== Aim of the exercise ==
Repeat exactly the lines of the records below, starting at the line containing "At what coordinates" and ending at the line containing "Click the Create Custom Section button". Leave the pictures out.
=== Data for processing ===
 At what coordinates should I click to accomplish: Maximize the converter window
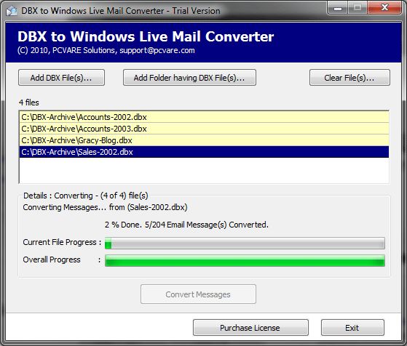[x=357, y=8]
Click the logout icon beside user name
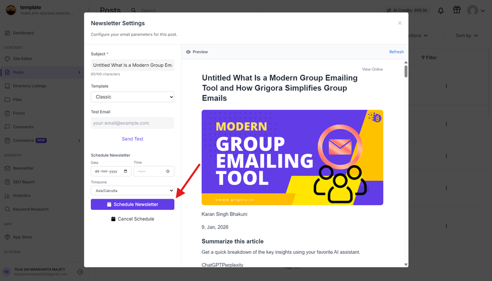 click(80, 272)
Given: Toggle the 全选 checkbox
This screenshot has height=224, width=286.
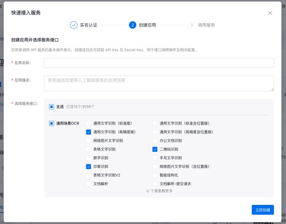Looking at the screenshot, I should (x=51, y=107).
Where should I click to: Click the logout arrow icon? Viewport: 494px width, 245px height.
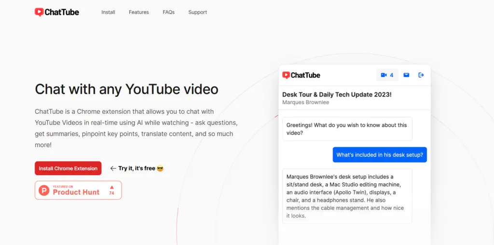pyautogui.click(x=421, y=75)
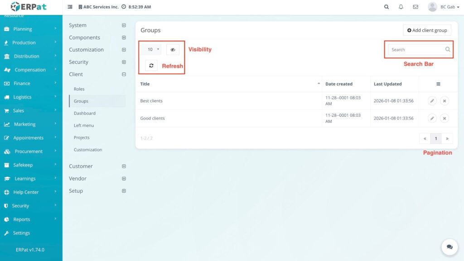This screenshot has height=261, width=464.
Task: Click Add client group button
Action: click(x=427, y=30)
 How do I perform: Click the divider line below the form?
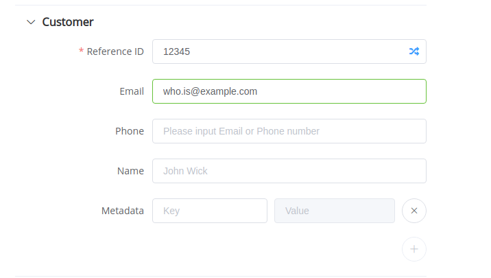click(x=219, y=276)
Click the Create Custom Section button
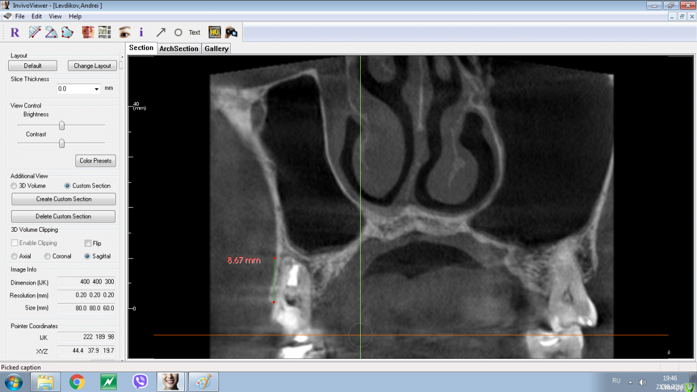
===
=== Data for processing ===
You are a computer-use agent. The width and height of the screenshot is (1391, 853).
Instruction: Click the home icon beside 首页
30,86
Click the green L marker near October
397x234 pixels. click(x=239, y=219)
===
== Response to this task ==
 At what coordinates should I click to accomplish: Maximize the converter window
[x=357, y=8]
Click the logout icon beside user name
 click(80, 272)
Given: Toggle the 全选 checkbox
This screenshot has height=224, width=286.
Looking at the screenshot, I should (x=51, y=107).
Where should I click to: Click the logout arrow icon? Viewport: 494px width, 245px height.
pyautogui.click(x=421, y=75)
This screenshot has height=261, width=464.
Task: Click Add client group button
Action: click(x=427, y=30)
 How do I perform: Click the divider line below the form?
click(x=219, y=276)
Click the Create Custom Section button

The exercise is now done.